The only clinically-approved tuberculosis (TB) vaccine — Bacille Calmette Guerin (BCG) — is given at the time of birth.
The efficacy of BCG vaccination in newborns is well known and has a documented protective effect against meningitis and disseminated TB in children, Dr Padma Priyadarshini, Director, ICMR’s National Institute for Research in Tuberculosis (NIRT) said.
However, scientists say there is considerable uncertainty on BCG revaccination. It is known that BCG revaccination enhances immune responses, but it is yet to be established if BCG revaccination can help prevent TB disease in household contacts, she said.
“The primary aim of this study is to assess the efficacy of BCG revaccination compared to oral chemoprophylaxis in preventing tuberculosis in household contacts of the same age group,” Dr Priyadarshini said.
A total of 9,200 children will be recruited across seven sites in India for the study.
The study is designed as a multicentre randomised controlled trial with two groups of healthy household contacts aged 6-18 years receiving either the BCG vaccine or oral chemoprophylaxis.
They will be followed up for 24 months to compare the incidence of TB in each arm.
As of now, there is no reported data of how many children develop the disease in this age group and how many die due to the disease, Dr Priyadarshini stated.
“We have got all the regulatory approvals. We are waiting for funds to be released. We are getting the sites ready. We hope to start the study before the end of this month,” she said.
According to official sources, the Indian Council of Medical Research (ICMR) has had one round of talk with the health ministry over BCG revaccination of adults, and another meeting is scheduled for next week.
All children will be household contacts of microbiologically confirmed pulmonary TB patients. Both C-Tb skin test positive and negative children will be included.
Similarly, both well-nourished and malnourished children will be included. All children will be followed up for 24 months post recruitment and the incidence of TB (all forms – PTB/EPTB) will be compared between the groups.
India has pledged to end tuberculosis by 2025, five years ahead of the global Sustainable Development Goals (SDG) target of 2030.
════════
*Actions to take*.
**a)** Reproduce the passage on the BCG revaccination trial word for word, starting at "However, scientists say" and ending at "in each arm.".
**b)** Answer from the passage on the BCG revaccination trial:
(i) How many children will be recruited for the study, and across how many sites in India?
(ii) What is the age range of the household contacts in the two groups?
(iii) By what year has India pledged to end tuberculosis?

*The data*.
════════
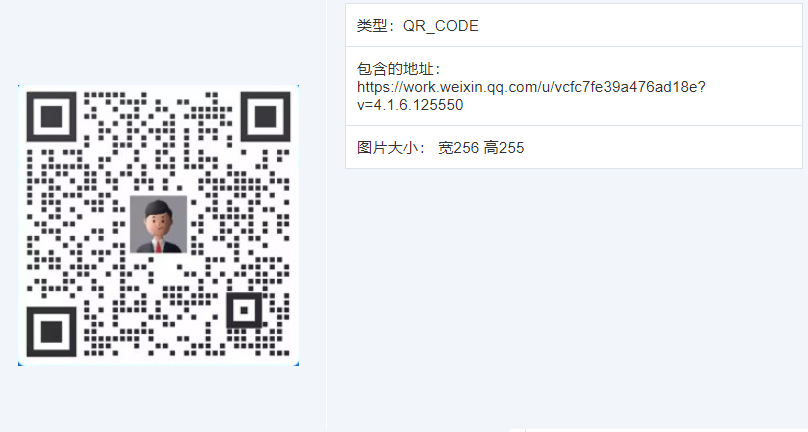Click the QR code's top-left finder square
Image resolution: width=808 pixels, height=432 pixels.
51,117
════════
*Solutions to the problems*.
**a)**
However, scientists say there is considerable uncertainty on BCG revaccination. It is known that BCG revaccination enhances immune responses, but it is yet to be established if BCG revaccination can help prevent TB disease in household contacts, she said.
“The primary aim of this study is to assess the efficacy of BCG revaccination compared to oral chemoprophylaxis in preventing tuberculosis in household contacts of the same age group,” Dr Priyadarshini said.
A total of 9,200 children will be recruited across seven sites in India for the study.
The study is designed as a multicentre randomised controlled trial with two groups of healthy household contacts aged 6-18 years receiving either the BCG vaccine or oral chemoprophylaxis.
They will be followed up for 24 months to compare the incidence of TB in each arm.

**b)**
(i) 9,200 children across seven sites
(ii) 6-18 years
(iii) 2025